Red Team / Blue Team / Purple Team
Red Team: The attacker team simulates realistic cyberattacks. Blue Team: The defender team detects and responds. Purple Team: Both teams collaborate to maximize learning outcomes.
Red Team and Blue Team are two opposing perspectives in cybersecurity—the attackers and the defenders. Their collaboration makes companies more resilient against real-world attacks.
Red Team
The Red Team adopts the attacker’s perspective and simulates realistic cyberattacks against an organization—with the goal of identifying vulnerabilities in processes, people, and technology that a real threat actor would exploit.
Difference from a traditional penetration test:
- Pentest: Technically focused, defined scope, often white-box
- Red Team: Holistic (people, processes, technology), realistic attacker scenario, often black-box, longer timeframe
Typical Red Team Activities:
- Phishing campaigns targeting employees
- Physical intrusion attempts (tailgating, lockpicking)
- Exploitation of technical vulnerabilities
- Social engineering against IT support and helpdesk
- Lateral movement within the network after initial access
- Data exfiltration as "proof of concept"
Tools: Cobalt Strike, Metasploit, Impacket, BloodHound, Evilginx2
Blue Team
The Blue Team is responsible for defense: detection, response, and improvement of the security posture.
Blue Team Tasks:
- Security Operations Center (SOC) - 24/7 monitoring
- Incident Response - responding to detected incidents
- Threat Hunting - proactive search for attackers
- Security Engineering - hardening of systems
- Vulnerability Management - vulnerability scanning and remediation
Tools: SIEM (Splunk, Microsoft Sentinel), EDR (CrowdStrike, Defender), Threat Intelligence Feeds, SOAR
Purple Team
The Purple Team is not a third group, but rather the structured collaboration between Red and Blue:
- The Red Team executes an attack and documents every technique (MITRE ATT&CK mapping)
- Blue Team attempts to detect the attack
- Joint analysis: What was detected? What wasn’t? Why?

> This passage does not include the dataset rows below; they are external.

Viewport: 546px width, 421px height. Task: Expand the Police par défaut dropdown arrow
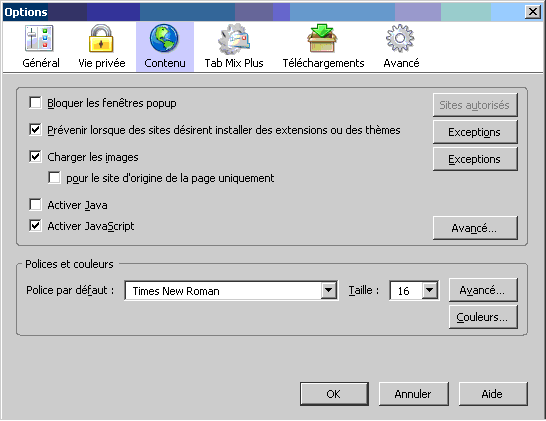(328, 290)
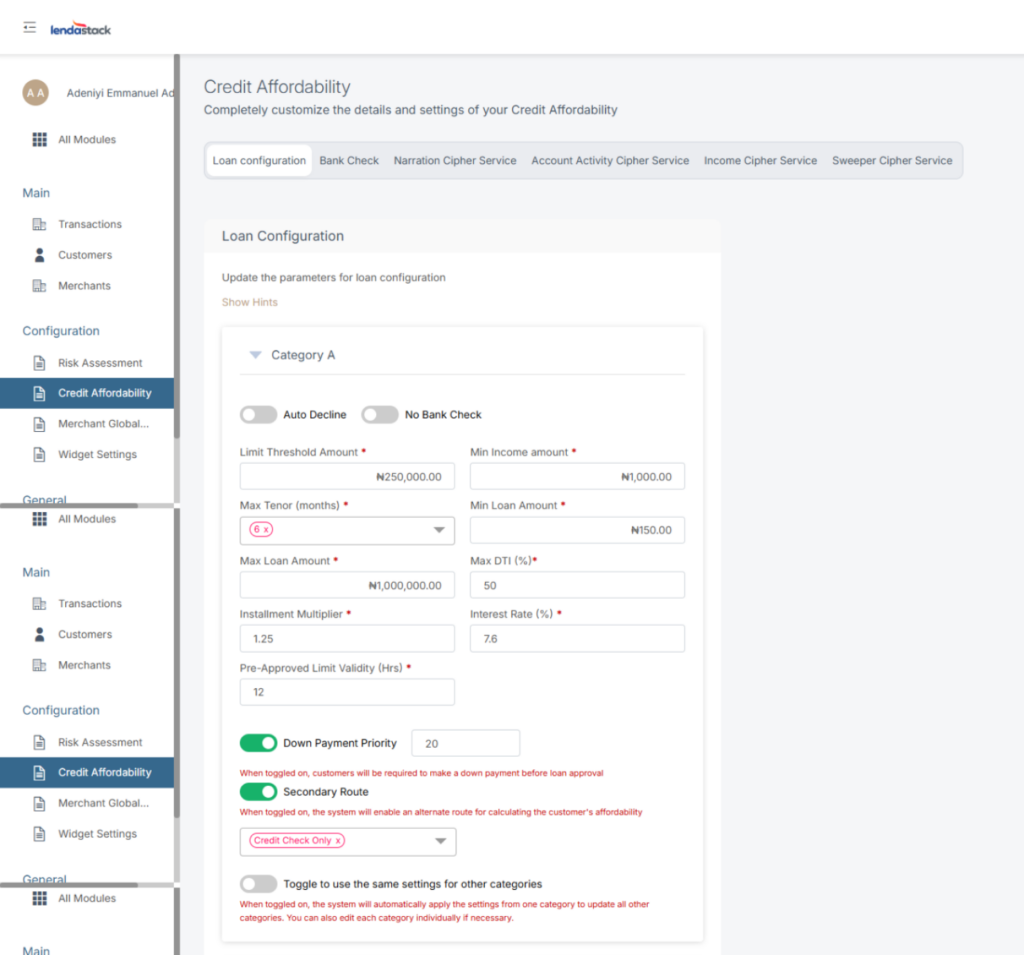Switch to the Bank Check tab
The image size is (1024, 955).
point(349,160)
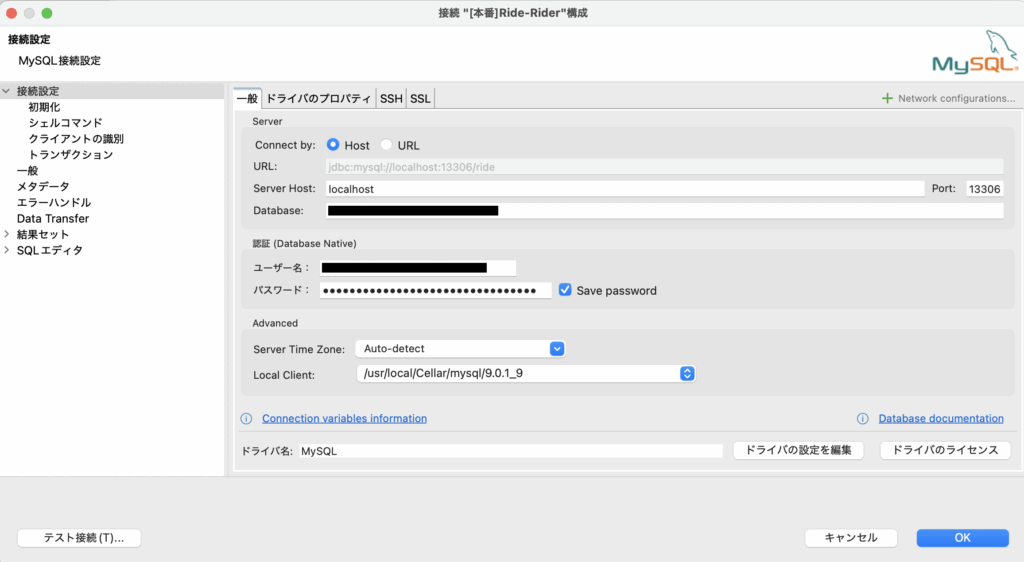Select the Host radio button
Image resolution: width=1024 pixels, height=562 pixels.
(333, 145)
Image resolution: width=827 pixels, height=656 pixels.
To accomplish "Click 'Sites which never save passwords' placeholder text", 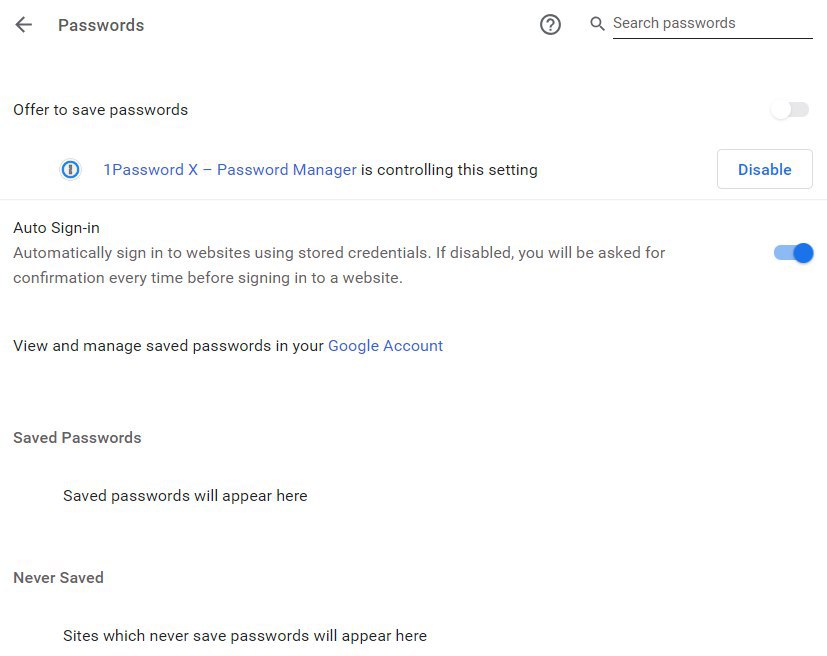I will click(x=245, y=635).
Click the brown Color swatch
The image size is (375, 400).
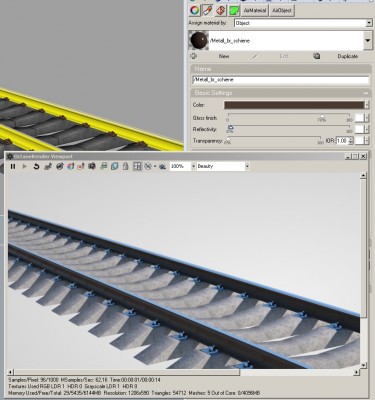pyautogui.click(x=294, y=105)
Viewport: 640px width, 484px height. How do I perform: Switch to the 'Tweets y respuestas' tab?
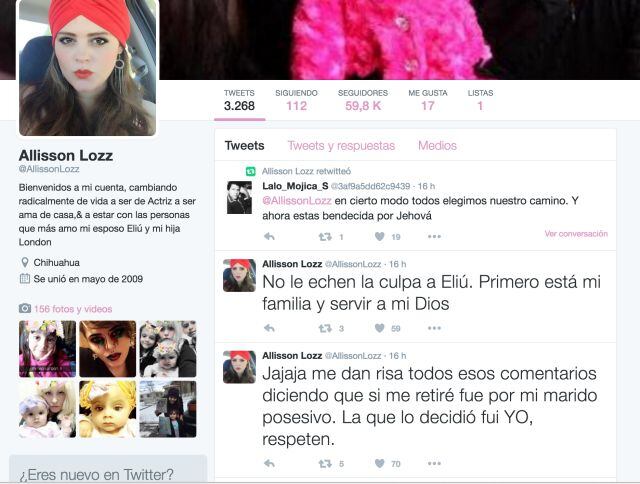[x=341, y=146]
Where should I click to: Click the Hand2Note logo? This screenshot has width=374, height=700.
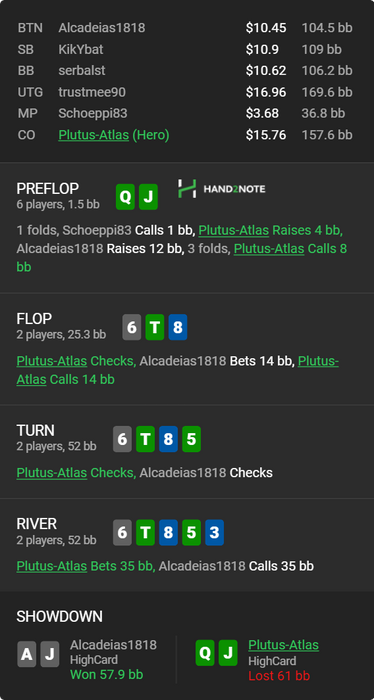[221, 189]
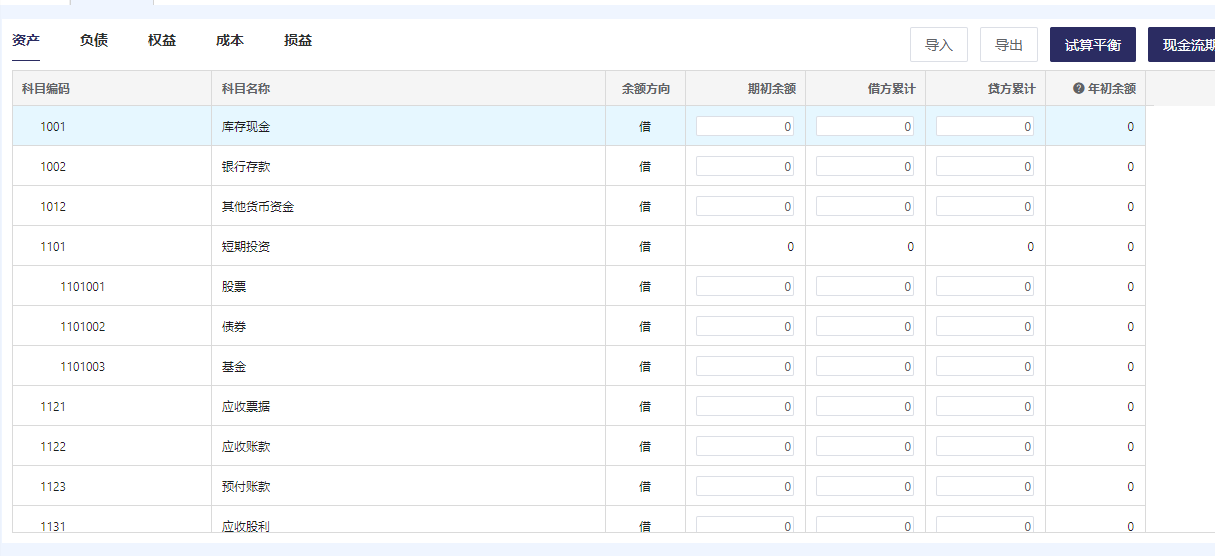
Task: Click 贷方累计 input for 预付账款
Action: (985, 487)
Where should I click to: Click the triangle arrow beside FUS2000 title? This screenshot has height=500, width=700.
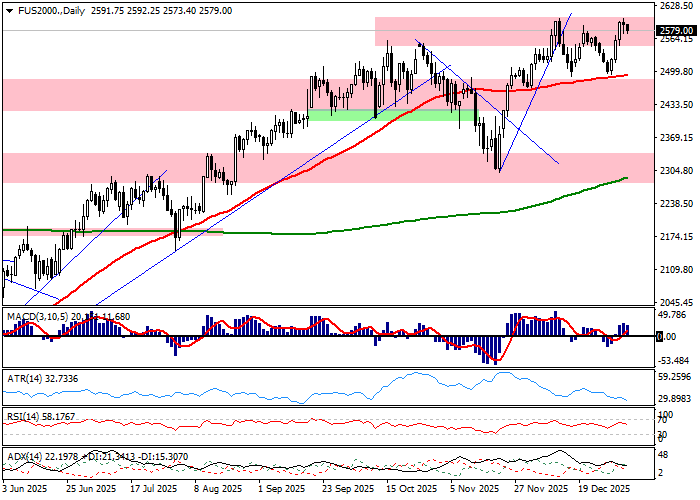(8, 10)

- Improvement of detection rules and response processes
- Iteration until the attack technique is reliably detected
Benefits: Maximum learning effect—Red and Blue Teams work together instead of against each other. Direct transfer of attack know-how into improved defense capabilities.
TIBER-EU
TIBER-EU (Threat Intelligence-Based Ethical Red Teaming) is a European framework for red team testing at financial institutions—developed by the ECB and coordinated by national central banks. Mandatory for certain DORA-regulated companies.
The BSI offers similar frameworks for critical infrastructure.
Legal Basis
Red team exercises require written authorization with a clearly defined scope. Without authorization, red team activities are punishable by law (Section 202a et seq. of the German Criminal Code [StGB] on computer fraud and trespassing in the case of physical tests).